In the local market, gold prices dropped by EGP 130 per gram compared to the previous day's close. The 21-karat gold fell to EGP 4,690 per gram, while the global ounce price declined by $54, reaching $3,315.
Other local gold prices were as follows:
24-karat: EGP 5,360
18-karat: EGP 4,020
14-karat: EGP 3,127
Gold pound: EGP 37,520
Yesterday, gold prices in the local market had seen a modest increase of EGP 20, with the 21-karat gram opening at EGP 4,800 and closing at EGP 4,820. Meanwhile, the global gold market experienced volatility, with prices ranging between $3,369 and $3,395 before closing again at $3,369.
Gold Faces Selling Pressure, But Fed Policy May Shift the Trend
Gold is currently facing strong selling pressure, with safe-haven assets underperforming after the ceasefire between Israel and Iran. However, the yellow metal could regain momentum if the Federal Reserve signals a potential shift in its monetary policy stance — particularly any hints toward a rate cut in the near term.
Notably, Fed Vice Chair Michelle Bowman, speaking at a meeting in Prague, said that the time may be ripe for lowering interest rates, especially as labor market pressures mount and the inflationary impact of former President Donald Trump's proposed tariff policies appears limited.
Bowman stated: 'If inflationary pressures remain under control, I would support lowering the federal funds rate as early as our next meeting, to move it closer to a neutral stance and preserve labor market strength.'
Powell's Testimony: A Pivotal Market Event
All eyes now turn to Federal Reserve Chair Jerome Powell, who is scheduled to deliver the Fed's semiannual monetary policy report to the House Financial Services Committee today and tomorrow. Market participants will be closely watching for any shifts in tone that might suggest a change in the Fed's policy path — particularly regarding the timing of potential rate cuts.
The report, published last Friday, highlighted early signs that tariffs are contributing to inflationary pressures, while reaffirming that current monetary policy is well-positioned to address upcoming challenges.

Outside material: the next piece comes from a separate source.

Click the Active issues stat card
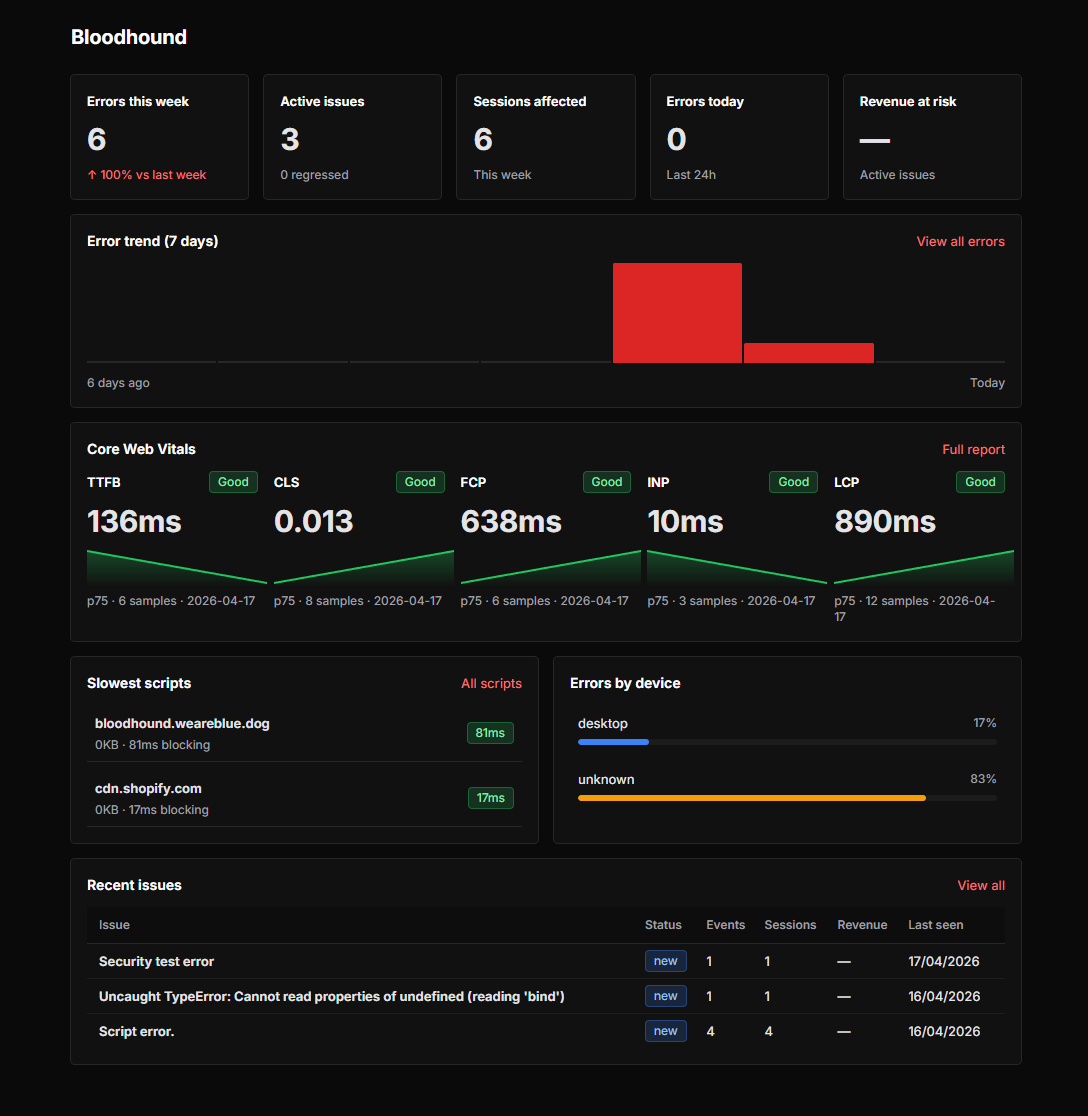This screenshot has width=1088, height=1116. 352,137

Lawmakers are expected to press Powell on several key issues:
The future path of interest rates
Inflation developments
The overall economic outlook
Potential impacts of Trump's trade policies and ongoing geopolitical uncertainties
If Powell signals that more data is needed before committing to a July rate cut — and stresses the need for patience — markets may respond with a stronger U.S. dollar against rival currencies. On the other hand, if Powell leaves the door open for policy easing in July, a sharp sell-off in the dollar could follow. His comments on inflation expectations, especially in light of rising energy prices due to ongoing tensions in the Middle East, could further influence the dollar's trajectory.
A Data-Heavy Week Ahead
Beyond Powell's testimony, markets are also bracing for a flurry of key U.S. economic data releases this week, including:
Consumer Confidence Report (Tuesday)
New Home Sales Data
Jobless Claims, Durable Goods Orders, and GDP Figures (Thursday)
Core PCE Inflation Data (Friday)
These indicators are expected to play a decisive role in shaping the Federal Reserve's policy decisions moving forward — and, by extension, will significantly influence gold market dynamics in the days ahead.